== YOUR ASSIGNMENT ==
The required output is the lines from the one with "Task: Select the" through the end of the data, repeated verbatim, with no pictures included.
● ● ● ●
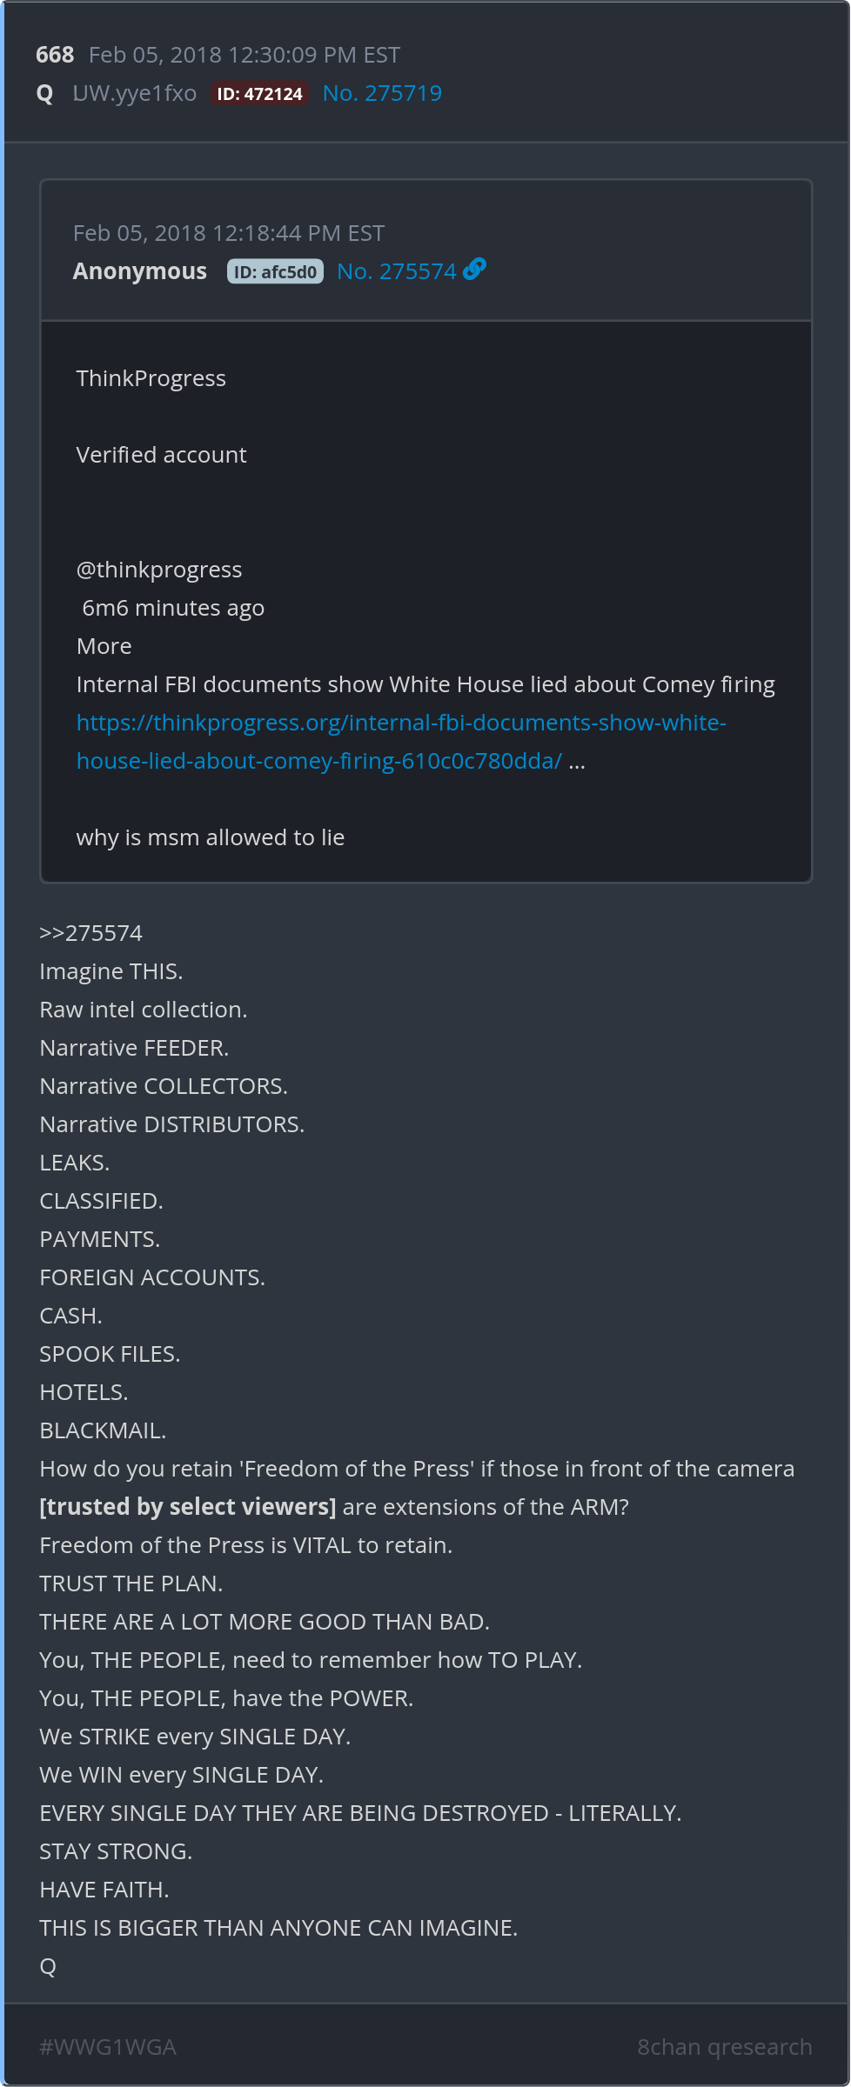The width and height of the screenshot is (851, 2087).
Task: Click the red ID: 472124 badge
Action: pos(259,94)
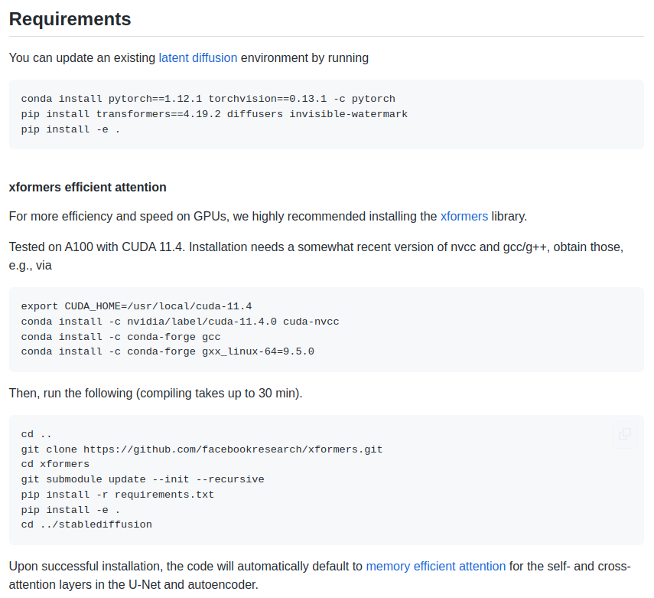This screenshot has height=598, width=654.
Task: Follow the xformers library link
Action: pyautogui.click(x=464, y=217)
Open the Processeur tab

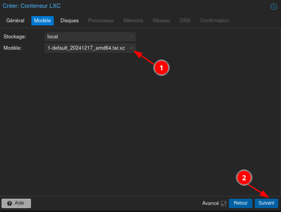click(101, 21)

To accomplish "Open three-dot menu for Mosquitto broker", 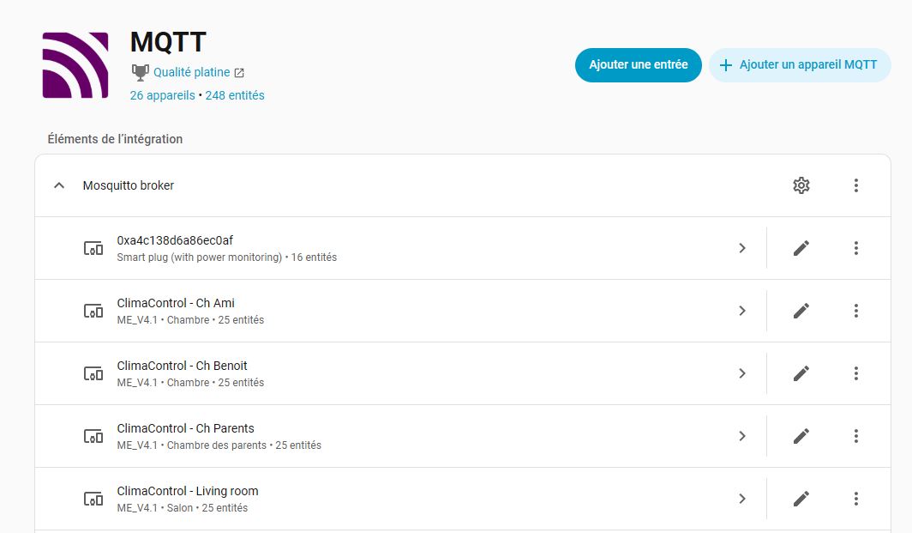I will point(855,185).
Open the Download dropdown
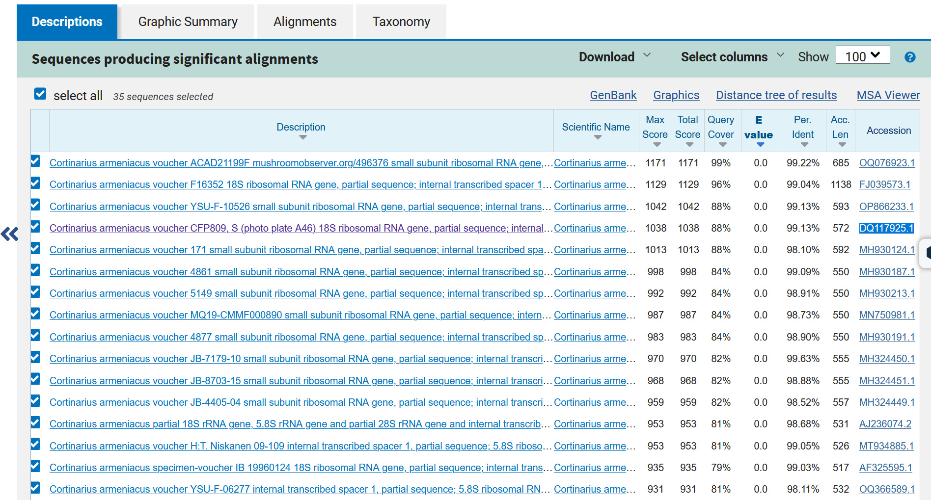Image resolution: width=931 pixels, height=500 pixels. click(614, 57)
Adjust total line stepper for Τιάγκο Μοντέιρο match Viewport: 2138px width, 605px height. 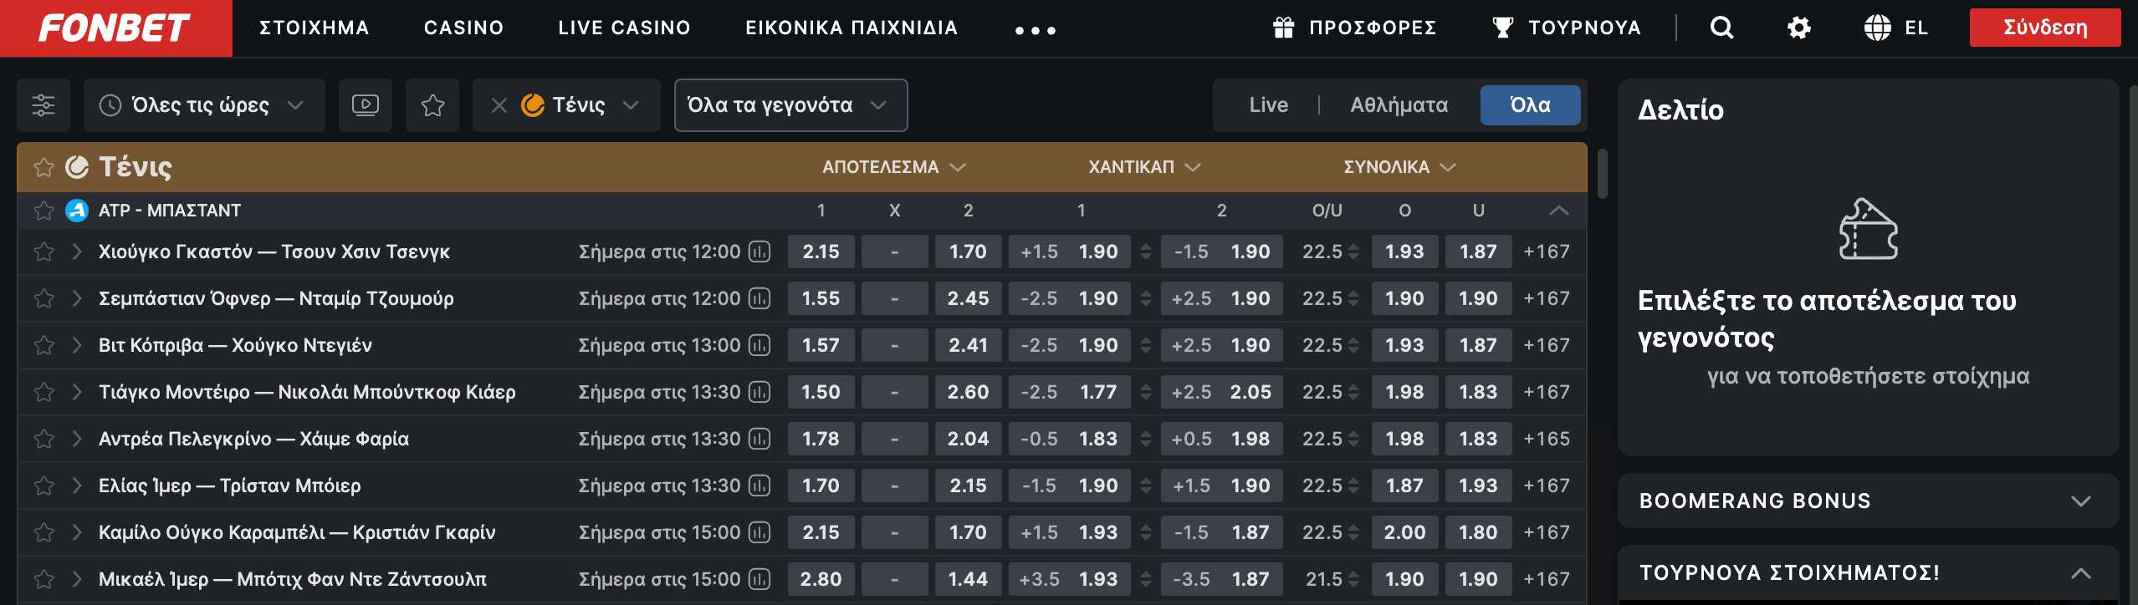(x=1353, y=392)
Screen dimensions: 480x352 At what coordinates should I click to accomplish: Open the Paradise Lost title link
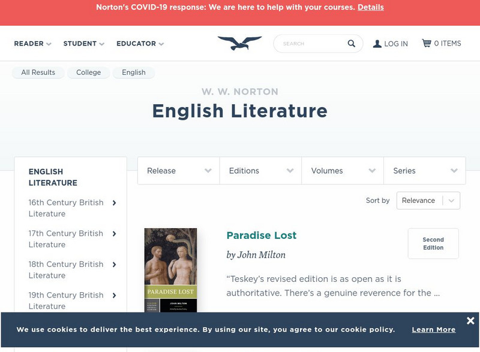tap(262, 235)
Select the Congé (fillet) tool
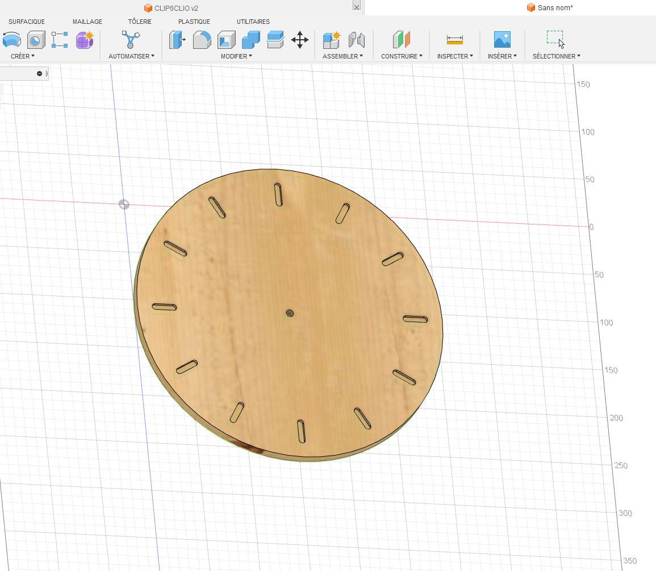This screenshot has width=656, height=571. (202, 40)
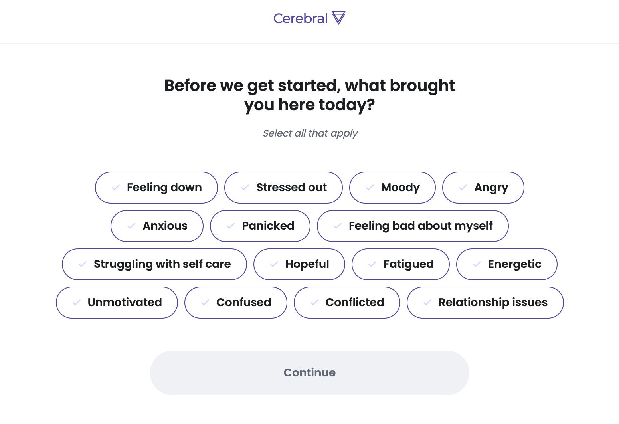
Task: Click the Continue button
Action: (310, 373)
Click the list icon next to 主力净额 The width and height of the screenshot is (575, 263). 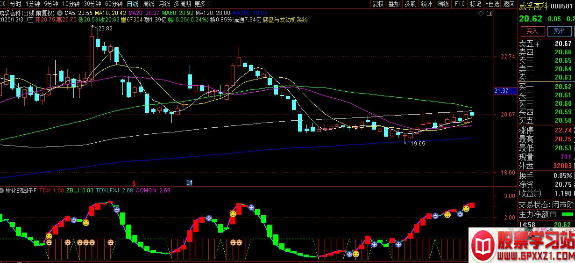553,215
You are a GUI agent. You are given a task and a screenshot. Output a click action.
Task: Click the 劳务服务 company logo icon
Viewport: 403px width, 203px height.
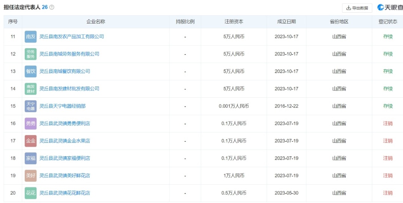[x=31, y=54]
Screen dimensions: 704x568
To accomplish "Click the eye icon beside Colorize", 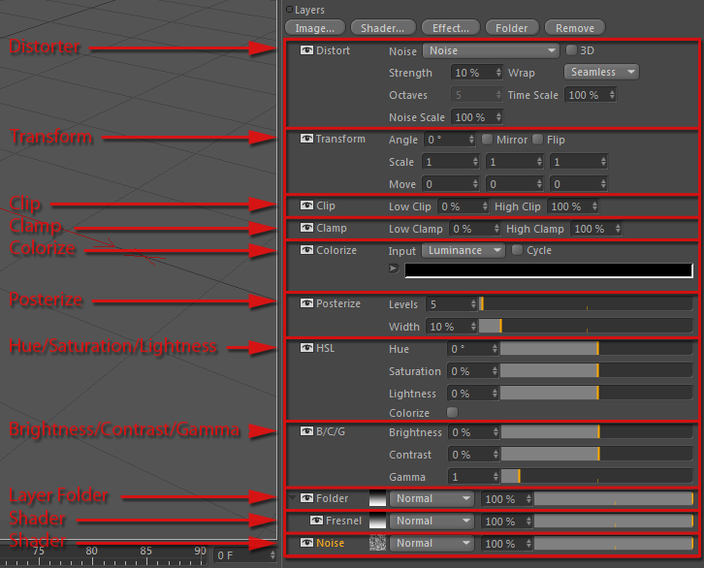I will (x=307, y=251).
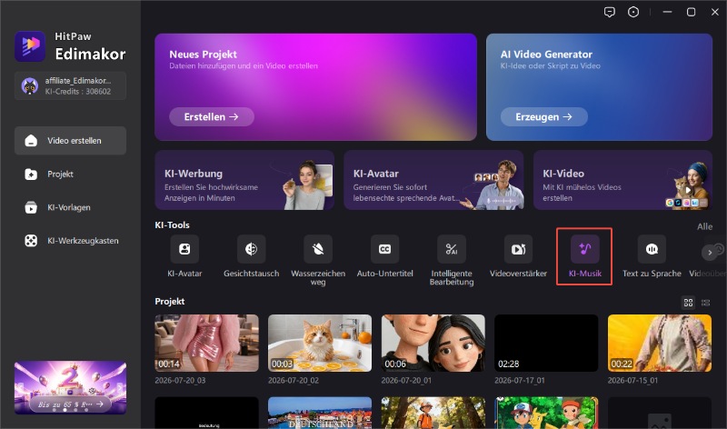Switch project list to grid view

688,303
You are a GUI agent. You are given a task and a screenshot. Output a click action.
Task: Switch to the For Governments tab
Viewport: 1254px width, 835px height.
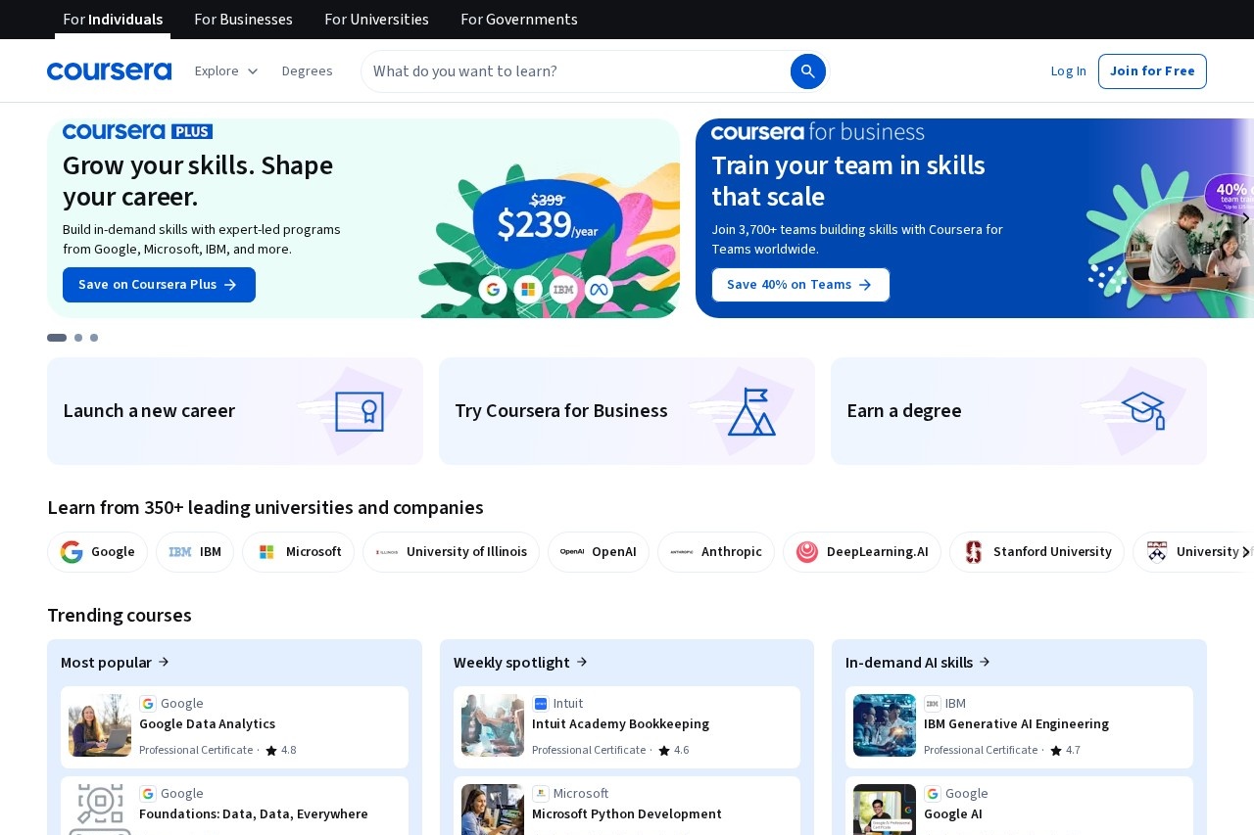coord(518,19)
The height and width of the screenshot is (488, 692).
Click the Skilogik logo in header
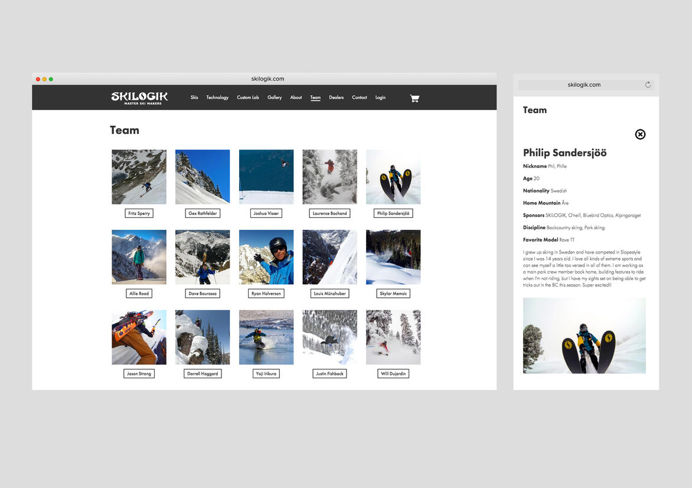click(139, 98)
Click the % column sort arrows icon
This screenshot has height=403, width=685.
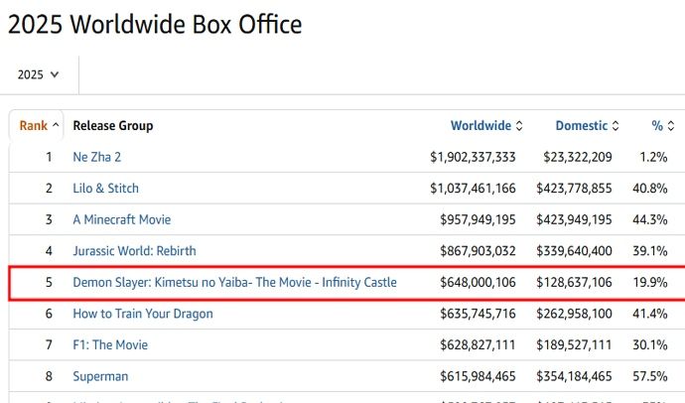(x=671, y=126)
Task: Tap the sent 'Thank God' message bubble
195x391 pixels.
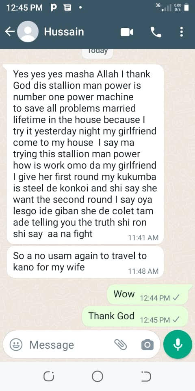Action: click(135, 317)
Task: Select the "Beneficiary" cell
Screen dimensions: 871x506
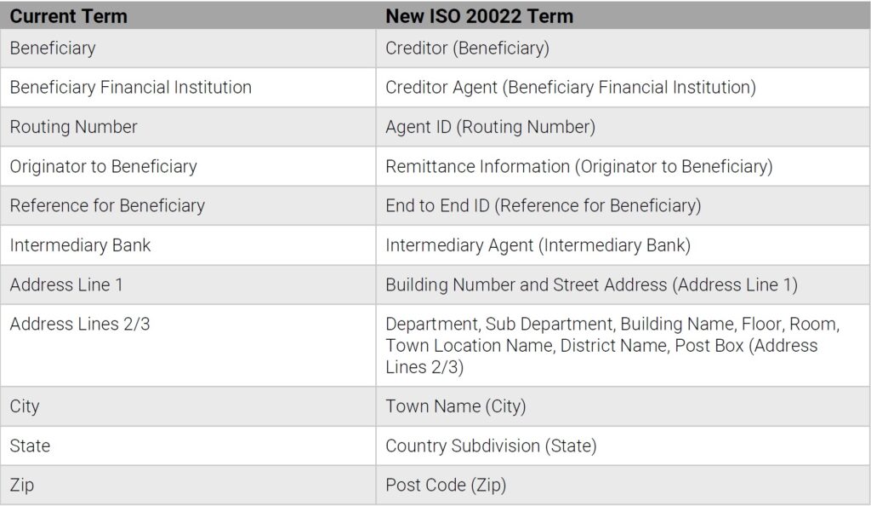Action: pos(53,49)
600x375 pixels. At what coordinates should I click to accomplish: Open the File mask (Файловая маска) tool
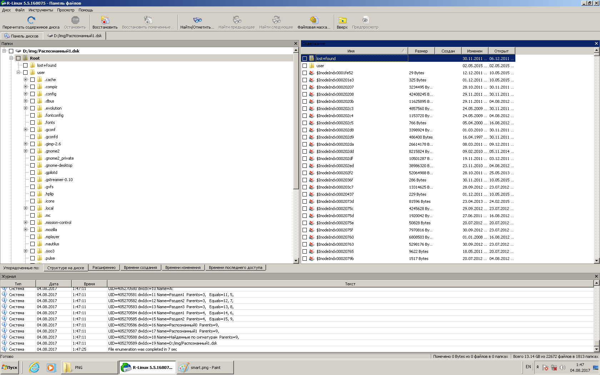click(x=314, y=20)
● ● ● ●
== ANSWER TO THIS PROBLEM ==
Task: Select the "Beneficiary" cell
Screen dimensions: 871x506
Action: pos(53,49)
600x375 pixels. At what coordinates should I click to accomplish: Open the File mask (Файловая маска) tool
click(x=314, y=20)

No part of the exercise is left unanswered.